# [TEXTE PROPOSÉ]
Pour Claude, les annotations du scénario de tournage montrent une incertitude sur le choix de l’extrait adéquat : Claude fête ses retrouvailles avec Odile en entonnant Chanson populaire de Claude François (plan 124/1) et aussi, sans que les documents fournissent le texte des passages utilisés, Toi et moi5 (124/2) et une reprise de Mon p’tit loup (124/3). Claude François l’emportera au montage. Pour Marc, en revanche, la solution de rechange était envisagée dès l’automne : Le Blues du blanc d’Eddy Mitchell. Puis la toute fin, imaginée pendant le tournage, est dialoguée et tout sauf limpide : le père d’Odile et Camille (Jean-Paul Roussillon), tenant dans les mains un CD, se dit à voix haute que celui-ci lui rappelle quelque chose, puis lance au spectateur : « Il y a quelqu’un qui la connaît, cette chanson ? »

Même hésitation pour la ou les chansons qui pourraient ouvrir le générique de fin. Alors que le scénario de février ne contient aucune proposition, les documents d’octobre à janvier envisageaient un triple choix : À part ça de Dutronc, ou bien Chanson populaire, ou bien une chanson indéterminée. Le générique sera finalement accompagné d’une musique originale de Bruno Fontaine, le compositeur et arrangeur chargé d’ajouter des raccords insensibles aux extraits d’enregistrement pour qu’on ne sente pas de coupe abrupte.

# [CONSIGNES DE L'EXERCICE]
**a)** Répondez à ces questions sur le passage consacré aux chansons du film.
(i) Quelle chanson de Claude François Claude entonne-t-il au plan 124/1 ?
(ii) Quelle solution de rechange était envisagée pour Marc dès l'automne ?
(iii) Qui a composé la musique originale qui accompagne le générique de fin ?
**b)** Recopiez le passage sur les chansons du film entre « Même hésitation pour » et « de coupe abrupte. », inclus, en substituant « partition originale » à « musique originale ».
**c)** Comment le passage sur les chansons du film pourrait-il se poursuivre ? Rédigez la suite à partir de sa dernière phrase.

# [DONNÉES FOURNIES]
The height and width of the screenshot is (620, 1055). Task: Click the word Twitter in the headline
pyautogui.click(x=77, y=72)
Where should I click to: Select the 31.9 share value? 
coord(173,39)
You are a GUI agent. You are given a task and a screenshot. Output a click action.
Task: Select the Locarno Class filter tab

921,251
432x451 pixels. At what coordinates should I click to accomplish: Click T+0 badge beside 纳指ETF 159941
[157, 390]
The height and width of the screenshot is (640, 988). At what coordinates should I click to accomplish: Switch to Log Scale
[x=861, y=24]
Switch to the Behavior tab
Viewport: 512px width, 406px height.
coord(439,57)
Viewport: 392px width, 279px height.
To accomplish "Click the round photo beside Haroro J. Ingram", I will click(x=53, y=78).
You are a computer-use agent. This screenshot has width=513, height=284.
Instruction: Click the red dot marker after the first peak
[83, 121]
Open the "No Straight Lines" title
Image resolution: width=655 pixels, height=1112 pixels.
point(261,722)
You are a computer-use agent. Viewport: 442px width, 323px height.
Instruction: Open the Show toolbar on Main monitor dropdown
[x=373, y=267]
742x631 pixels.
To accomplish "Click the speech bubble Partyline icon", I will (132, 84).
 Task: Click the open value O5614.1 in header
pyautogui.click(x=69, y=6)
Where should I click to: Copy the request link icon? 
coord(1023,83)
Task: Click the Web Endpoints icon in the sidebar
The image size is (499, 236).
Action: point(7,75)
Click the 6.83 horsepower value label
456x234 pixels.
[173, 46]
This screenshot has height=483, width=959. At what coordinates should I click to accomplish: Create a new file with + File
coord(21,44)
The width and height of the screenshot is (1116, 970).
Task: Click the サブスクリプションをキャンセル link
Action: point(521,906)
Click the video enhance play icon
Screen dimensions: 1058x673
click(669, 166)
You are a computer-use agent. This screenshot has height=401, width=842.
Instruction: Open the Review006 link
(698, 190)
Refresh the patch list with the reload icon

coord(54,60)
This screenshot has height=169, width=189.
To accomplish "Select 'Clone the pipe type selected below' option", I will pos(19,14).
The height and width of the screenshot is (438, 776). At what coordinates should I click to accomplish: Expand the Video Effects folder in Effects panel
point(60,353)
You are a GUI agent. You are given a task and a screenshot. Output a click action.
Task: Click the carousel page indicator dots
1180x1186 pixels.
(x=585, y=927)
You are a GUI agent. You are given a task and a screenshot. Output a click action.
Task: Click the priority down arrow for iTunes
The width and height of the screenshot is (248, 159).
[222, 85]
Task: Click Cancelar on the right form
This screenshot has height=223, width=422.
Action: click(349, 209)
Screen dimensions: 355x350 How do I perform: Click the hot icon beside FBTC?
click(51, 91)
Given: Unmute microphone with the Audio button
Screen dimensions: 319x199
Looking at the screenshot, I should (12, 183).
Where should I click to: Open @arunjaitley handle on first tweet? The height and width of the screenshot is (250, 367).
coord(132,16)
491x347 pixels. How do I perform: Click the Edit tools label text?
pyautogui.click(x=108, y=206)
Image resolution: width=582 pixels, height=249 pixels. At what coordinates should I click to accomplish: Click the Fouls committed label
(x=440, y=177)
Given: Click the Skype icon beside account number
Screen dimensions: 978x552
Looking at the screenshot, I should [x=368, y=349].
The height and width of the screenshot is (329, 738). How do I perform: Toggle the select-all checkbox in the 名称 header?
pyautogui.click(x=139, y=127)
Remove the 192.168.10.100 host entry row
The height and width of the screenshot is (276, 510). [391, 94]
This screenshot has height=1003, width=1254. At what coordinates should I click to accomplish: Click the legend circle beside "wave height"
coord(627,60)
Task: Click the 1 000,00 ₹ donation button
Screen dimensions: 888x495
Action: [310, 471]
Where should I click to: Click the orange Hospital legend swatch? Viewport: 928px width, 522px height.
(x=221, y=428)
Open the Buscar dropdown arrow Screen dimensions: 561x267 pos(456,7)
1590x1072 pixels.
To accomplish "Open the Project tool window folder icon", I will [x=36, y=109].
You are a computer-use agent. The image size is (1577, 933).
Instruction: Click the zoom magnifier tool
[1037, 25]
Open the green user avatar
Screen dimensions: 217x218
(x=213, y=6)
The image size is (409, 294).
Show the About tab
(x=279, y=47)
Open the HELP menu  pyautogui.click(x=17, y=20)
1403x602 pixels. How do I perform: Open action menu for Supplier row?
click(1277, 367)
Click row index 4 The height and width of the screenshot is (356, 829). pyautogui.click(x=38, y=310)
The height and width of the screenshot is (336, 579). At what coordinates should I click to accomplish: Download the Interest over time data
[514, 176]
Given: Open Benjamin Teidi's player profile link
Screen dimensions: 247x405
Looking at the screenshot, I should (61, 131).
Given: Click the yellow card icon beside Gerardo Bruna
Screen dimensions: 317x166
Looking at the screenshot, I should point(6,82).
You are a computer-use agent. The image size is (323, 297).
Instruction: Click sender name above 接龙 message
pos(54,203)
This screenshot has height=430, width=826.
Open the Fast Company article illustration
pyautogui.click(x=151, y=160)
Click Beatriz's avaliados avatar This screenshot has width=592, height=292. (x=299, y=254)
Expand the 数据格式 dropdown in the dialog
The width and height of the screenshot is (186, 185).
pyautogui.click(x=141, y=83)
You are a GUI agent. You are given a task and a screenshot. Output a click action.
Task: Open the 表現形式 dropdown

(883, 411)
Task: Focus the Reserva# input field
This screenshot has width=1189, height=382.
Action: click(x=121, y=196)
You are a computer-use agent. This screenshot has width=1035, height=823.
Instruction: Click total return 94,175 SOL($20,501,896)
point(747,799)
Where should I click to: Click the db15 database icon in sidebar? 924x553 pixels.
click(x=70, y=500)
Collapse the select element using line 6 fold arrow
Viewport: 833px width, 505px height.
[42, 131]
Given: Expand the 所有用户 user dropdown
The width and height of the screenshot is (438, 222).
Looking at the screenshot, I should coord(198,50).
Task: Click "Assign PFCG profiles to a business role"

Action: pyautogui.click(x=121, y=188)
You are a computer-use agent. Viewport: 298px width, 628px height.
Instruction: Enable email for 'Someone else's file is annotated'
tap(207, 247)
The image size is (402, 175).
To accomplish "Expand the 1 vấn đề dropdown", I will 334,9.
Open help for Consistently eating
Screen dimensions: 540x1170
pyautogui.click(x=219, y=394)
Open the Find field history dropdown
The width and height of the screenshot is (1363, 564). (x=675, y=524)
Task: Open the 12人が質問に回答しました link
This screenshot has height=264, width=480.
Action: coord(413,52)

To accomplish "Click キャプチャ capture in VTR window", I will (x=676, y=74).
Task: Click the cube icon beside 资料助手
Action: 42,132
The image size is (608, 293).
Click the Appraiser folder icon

# [ENSEMBLE DES RÉPONSES]
**a)**
(i) Chanson populaire.
(ii) Le Blues du blanc d'Eddy Mitchell.
(iii) Bruno Fontaine.

**b)**
Même hésitation pour la ou les chansons qui pourraient ouvrir le générique de fin. Alors que le scénario de février ne contient aucune proposition, les documents d’octobre à janvier envisageaient un triple choix : À part ça de Dutronc, ou bien Chanson populaire, ou bien une chanson indéterminée. Le générique sera finalement accompagné d’une partition originale de Bruno Fontaine, le compositeur et arrangeur chargé d’ajouter des raccords insensibles aux extraits d’enregistrement pour qu’on ne sente pas de coupe abrupte.

**c)**
À l’arrivée, en dehors des suppressions conjoncturelles des chansons de Vassiliu et de NTM dont les droits n’ont pu être acquis, le film diffère du scénario de février 1996 par deux points essentiels : la proportion plus importante de chansons des années 1920 et 1930 (16 extraits sur 49, soit un tiers), un montage infesté de chansons, parfois enchaînées les unes aux autres, dont certaines sont de pures parenthèses. Les deux conceptions cœxistent. Entrée presque en contrebande dans On connaît la chanson, l’opérette aura pignon sur rue dans Pas sur la bouche, le film suivant de Resnais, adapté d’une opérette de 1925. Sur scène, le rôle de l’industriel américain qui refuse les baisers sur la bouche était tenu par Koval — le même Koval qui, dans On connaît la chanson, chante C’est dégoûtant mais nécessaire sur le visage d’Azéma. Il aura cette fois les traits de Lambert Wilson.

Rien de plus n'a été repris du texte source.